全員座っていたのでそらそらは俺の隣に、ねおんは桃の隣に座った。
「っし、説明始めるか。」
俺がそう言うと全員が俺に注目する。
「2年前に入って来た4人はさっきから気になってただろ。俺が作ったソファでくつろいでるアホ面は緋色の兄弟子であり、このハウスの建設者、古川 柳だ」
俺は真正面のソファに座る柳を指差して言う。
そして4人は目を見開く。
「………あの、いいですか。」
1番、冷静な真宵が控えめに手を挙げる。
「このハウスを建てたのって創くんじゃないんですか?」
真宵は“本当の事を言え”と脅してくるような目でこっちを見てくる。
「このハウスを物理的に作ったのは俺だ。だが、土地や金は全て柳のものを使った。」
腕を組んで真宵の方をチラッと見る。
「わかりました」
ふん、普段俺に敬語なんか使わないくせに変なこと言うからバチが当たったんだよ。
「へえ、じゃあ柳さんはずぅーっと裏で支えてくれてたんだぁ〜」
足を組みながら桃の淹れた紅茶を飲んで千歌はそう言った。
「千歌、行儀が悪いわ。緋色様のいる場でそんなことするのはやめなさい。」
千歌の隣に座る真宵が千歌を睨む。
………できれば「客の前で」と言って欲しかった。
「創くん、その…柳さんの事は知ってるよ。あの……3年間居なかったメンバーでしょ?じゃあなんで柳さんは帰って来たの?」
何か悪いことが起こるのかもしれないんじゃ、と言いたげな表情をする桃。
「あぁ、それについてがメインだ。まあ、準備の時間も込みで……1ヶ月後、くらいにメンバーが増える。」
そしてチラ、と柳に視線を送る。
何をするのか理解したようだがその表情は「えー、めんどくさい」と言いたげだ。
俺は柳を睨み、顎を前に突き出して「やれ」と支持する。
「うわ」
顔にも声にも出ている柳の気持ち。
「はあ、創くんがさっき言ってくれましたが“アンブレラハウス”のメンバーが増えます。ですがその子………黒雨持ちなんですよ。」
そう言い放った柳の顔はとても冗談を言っているような顔ではなかった。
「苗字は?」
「黒雨ですよ。これまた縁起の悪い」
やれやれ、と言うような仕草をする柳。
柳の言ったことはつまり技名と同じ苗字、と言うことだ。
そして“時鍵”と言う組織……俺の上司なんかよりももっと昔の時代を生きていた強い奴……俺等はそいつのことを「初代・王」と呼んだ。さらにそいつが持っていた技の名前も「黒雨」だった。

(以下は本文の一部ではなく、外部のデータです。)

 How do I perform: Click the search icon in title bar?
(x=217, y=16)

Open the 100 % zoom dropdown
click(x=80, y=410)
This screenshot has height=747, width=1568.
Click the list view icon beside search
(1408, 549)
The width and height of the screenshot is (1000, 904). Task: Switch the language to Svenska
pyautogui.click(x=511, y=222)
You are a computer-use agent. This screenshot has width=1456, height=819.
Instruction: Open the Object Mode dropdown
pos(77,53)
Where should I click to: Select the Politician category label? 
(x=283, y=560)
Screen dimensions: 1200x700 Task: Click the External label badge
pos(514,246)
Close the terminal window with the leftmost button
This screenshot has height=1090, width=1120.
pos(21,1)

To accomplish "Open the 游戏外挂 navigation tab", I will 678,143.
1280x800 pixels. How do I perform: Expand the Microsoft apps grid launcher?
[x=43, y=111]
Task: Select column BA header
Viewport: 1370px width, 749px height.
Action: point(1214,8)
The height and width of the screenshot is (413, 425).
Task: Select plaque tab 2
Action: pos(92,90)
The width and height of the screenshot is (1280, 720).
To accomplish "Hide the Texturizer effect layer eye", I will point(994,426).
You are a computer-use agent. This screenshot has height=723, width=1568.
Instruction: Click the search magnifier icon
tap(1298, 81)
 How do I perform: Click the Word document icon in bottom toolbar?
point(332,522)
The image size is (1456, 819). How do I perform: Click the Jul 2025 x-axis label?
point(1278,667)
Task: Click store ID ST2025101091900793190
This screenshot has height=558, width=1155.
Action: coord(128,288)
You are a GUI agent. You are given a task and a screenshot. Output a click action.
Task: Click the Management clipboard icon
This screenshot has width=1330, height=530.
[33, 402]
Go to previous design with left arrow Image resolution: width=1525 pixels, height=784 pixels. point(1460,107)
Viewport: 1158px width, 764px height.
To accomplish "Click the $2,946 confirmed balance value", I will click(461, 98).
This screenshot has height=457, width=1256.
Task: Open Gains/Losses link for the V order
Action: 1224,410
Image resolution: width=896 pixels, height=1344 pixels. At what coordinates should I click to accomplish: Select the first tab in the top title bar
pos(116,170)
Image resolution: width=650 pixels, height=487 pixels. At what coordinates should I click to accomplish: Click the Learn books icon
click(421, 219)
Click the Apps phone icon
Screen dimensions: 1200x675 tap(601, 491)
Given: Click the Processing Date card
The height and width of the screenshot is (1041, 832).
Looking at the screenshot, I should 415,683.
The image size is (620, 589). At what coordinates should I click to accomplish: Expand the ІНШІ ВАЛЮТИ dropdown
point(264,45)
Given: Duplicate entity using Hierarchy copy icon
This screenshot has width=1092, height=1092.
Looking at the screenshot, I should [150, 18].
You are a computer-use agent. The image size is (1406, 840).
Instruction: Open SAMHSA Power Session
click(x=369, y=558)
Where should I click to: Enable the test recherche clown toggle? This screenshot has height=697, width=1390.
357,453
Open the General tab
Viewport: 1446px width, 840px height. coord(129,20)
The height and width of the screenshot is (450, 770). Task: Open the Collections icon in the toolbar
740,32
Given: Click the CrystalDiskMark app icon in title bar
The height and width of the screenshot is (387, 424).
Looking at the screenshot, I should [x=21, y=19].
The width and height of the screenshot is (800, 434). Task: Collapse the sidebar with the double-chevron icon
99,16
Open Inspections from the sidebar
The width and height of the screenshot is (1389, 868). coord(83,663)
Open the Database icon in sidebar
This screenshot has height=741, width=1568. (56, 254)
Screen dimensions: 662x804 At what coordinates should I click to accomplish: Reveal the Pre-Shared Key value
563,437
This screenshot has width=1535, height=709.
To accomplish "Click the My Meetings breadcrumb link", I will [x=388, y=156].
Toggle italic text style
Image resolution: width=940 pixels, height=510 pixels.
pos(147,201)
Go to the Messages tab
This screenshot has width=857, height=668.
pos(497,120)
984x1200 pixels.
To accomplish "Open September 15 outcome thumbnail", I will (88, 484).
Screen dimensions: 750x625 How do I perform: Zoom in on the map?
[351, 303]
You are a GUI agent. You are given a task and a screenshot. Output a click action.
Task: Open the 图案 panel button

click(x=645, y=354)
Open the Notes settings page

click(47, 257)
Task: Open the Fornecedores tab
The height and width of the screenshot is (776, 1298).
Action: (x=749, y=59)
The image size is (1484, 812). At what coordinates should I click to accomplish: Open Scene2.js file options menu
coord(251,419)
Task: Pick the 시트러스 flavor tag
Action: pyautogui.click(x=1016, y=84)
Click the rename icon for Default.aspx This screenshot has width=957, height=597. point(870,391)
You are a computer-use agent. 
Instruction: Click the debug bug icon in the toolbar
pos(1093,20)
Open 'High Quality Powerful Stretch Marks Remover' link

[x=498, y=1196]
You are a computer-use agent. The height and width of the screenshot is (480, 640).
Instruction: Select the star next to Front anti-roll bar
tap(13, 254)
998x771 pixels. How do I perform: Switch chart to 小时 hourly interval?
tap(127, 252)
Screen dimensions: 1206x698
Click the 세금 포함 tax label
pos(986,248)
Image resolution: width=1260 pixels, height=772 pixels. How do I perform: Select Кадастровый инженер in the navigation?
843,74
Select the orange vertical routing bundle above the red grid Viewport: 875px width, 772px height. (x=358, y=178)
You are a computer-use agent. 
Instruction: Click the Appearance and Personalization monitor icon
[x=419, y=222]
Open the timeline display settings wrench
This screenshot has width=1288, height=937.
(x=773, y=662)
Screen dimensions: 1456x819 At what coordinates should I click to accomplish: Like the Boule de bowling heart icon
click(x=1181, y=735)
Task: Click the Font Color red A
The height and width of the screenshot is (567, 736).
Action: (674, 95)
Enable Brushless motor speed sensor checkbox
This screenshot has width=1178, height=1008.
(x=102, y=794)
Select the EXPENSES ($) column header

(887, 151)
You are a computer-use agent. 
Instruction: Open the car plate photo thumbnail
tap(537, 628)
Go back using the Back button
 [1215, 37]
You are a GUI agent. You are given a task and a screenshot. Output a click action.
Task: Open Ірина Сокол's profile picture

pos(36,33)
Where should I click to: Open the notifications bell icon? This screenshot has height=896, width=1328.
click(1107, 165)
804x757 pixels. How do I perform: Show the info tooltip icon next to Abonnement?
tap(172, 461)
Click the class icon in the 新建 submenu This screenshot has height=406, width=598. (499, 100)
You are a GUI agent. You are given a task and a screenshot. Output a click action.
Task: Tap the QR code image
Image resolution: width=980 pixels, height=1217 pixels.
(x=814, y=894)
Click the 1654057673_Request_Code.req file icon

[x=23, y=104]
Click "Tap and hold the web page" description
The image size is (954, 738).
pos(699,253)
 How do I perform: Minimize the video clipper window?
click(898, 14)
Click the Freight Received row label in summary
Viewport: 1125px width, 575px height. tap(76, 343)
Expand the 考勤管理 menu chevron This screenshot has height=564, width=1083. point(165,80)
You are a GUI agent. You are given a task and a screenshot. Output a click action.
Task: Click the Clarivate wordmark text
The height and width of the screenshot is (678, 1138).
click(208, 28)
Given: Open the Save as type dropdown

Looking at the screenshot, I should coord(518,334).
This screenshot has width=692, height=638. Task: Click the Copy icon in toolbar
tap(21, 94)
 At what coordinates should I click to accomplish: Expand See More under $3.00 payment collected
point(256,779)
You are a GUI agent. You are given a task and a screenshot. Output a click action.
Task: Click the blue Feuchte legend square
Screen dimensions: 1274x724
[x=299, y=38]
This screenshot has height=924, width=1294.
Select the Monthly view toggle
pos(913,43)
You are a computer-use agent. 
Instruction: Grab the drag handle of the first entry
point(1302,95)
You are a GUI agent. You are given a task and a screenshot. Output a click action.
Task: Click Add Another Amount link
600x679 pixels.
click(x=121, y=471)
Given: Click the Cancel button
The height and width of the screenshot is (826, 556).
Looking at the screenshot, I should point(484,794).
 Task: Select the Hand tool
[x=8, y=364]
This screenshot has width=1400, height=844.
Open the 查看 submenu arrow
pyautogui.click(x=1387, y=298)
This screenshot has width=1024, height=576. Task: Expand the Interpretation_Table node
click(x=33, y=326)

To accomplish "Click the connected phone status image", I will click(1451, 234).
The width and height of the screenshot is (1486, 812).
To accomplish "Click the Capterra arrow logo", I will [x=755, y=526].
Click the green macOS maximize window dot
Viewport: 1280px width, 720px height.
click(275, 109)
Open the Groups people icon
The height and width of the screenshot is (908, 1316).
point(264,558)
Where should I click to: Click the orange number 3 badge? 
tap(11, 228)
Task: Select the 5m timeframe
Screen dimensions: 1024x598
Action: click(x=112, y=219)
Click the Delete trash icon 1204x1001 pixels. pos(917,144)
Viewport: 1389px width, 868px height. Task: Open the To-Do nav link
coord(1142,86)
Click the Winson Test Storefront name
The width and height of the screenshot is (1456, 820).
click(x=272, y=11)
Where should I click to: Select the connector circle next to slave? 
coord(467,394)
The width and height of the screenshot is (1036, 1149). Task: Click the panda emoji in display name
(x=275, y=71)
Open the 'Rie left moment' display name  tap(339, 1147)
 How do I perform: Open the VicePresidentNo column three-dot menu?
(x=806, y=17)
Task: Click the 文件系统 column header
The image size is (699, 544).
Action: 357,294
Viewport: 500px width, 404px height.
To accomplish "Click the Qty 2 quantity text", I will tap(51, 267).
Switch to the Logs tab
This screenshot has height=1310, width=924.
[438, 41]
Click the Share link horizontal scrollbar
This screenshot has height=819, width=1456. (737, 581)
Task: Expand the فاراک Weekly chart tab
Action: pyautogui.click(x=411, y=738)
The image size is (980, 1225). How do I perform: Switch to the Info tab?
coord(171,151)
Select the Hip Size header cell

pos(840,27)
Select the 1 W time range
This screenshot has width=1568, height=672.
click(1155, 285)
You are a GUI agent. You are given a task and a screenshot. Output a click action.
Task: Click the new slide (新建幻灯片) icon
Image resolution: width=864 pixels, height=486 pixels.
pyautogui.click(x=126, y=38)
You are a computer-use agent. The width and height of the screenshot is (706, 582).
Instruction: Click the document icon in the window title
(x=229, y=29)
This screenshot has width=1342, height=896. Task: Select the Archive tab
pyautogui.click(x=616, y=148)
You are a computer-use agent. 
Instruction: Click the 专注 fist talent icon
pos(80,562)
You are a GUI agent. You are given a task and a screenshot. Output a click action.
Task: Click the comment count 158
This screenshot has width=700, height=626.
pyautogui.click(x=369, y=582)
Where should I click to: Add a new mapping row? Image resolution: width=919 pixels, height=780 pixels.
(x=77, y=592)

「随分と縁起の悪い子だけど……メンバーになるってことは此処に住むんでしょ?家族とか……大丈夫なの?」
「その子……黒雨ふわりは母親1人と暮らしています。……と言っても彼女はずっと眠っています。なのでふわりは病院に預ける、と言っていました。」
「なら大丈夫、よね」
ぼそっと緋色がつぶやく。
「ねーねー柳さん、名前でなんとなくわかったんだけどさ、性別教えてくんない?」
まったく千歌は………あれほど初対面の相手には敬語を使えと言ったのに。
「女の子ですよ」
「へぇ〜じゃあ女子の方が多くなるんだ〜」
柳が来てから無駄にテンションが高い千歌とは対極に少し、テンションが下がった。
確実にここには男手が足りていない。筋力のある奴がいないのだ。
全員サポート向きと言っても過言ではないだろう。
「柳さんはいつまでここにいるの?」
桃が柳に紅茶を追加する際に尋ねる。
あぁ、それは聞いておきたいな。
「そうですねぇ…仕事の量から言って2ヶ月、位ですかね」
桃にありがとうございます、と言う風に頭を下げ答えた柳。
まあ、この様子だと随分と仕事が片付いたように見える。
「ふう、そろそろ始めるか。」
話がいったん落ち着いて来たので、新人……ふわりの部屋を作りに行くことにした。
「じゃあ2週間ほど上にこもるから夕飯はいらない」
階段を登ろうとすると柳に呼び止められる。
「今回は僕も手伝わせてもらいますよ?創くん___________________頼みましたよ?」
そして何も言わず俺は階段を登る。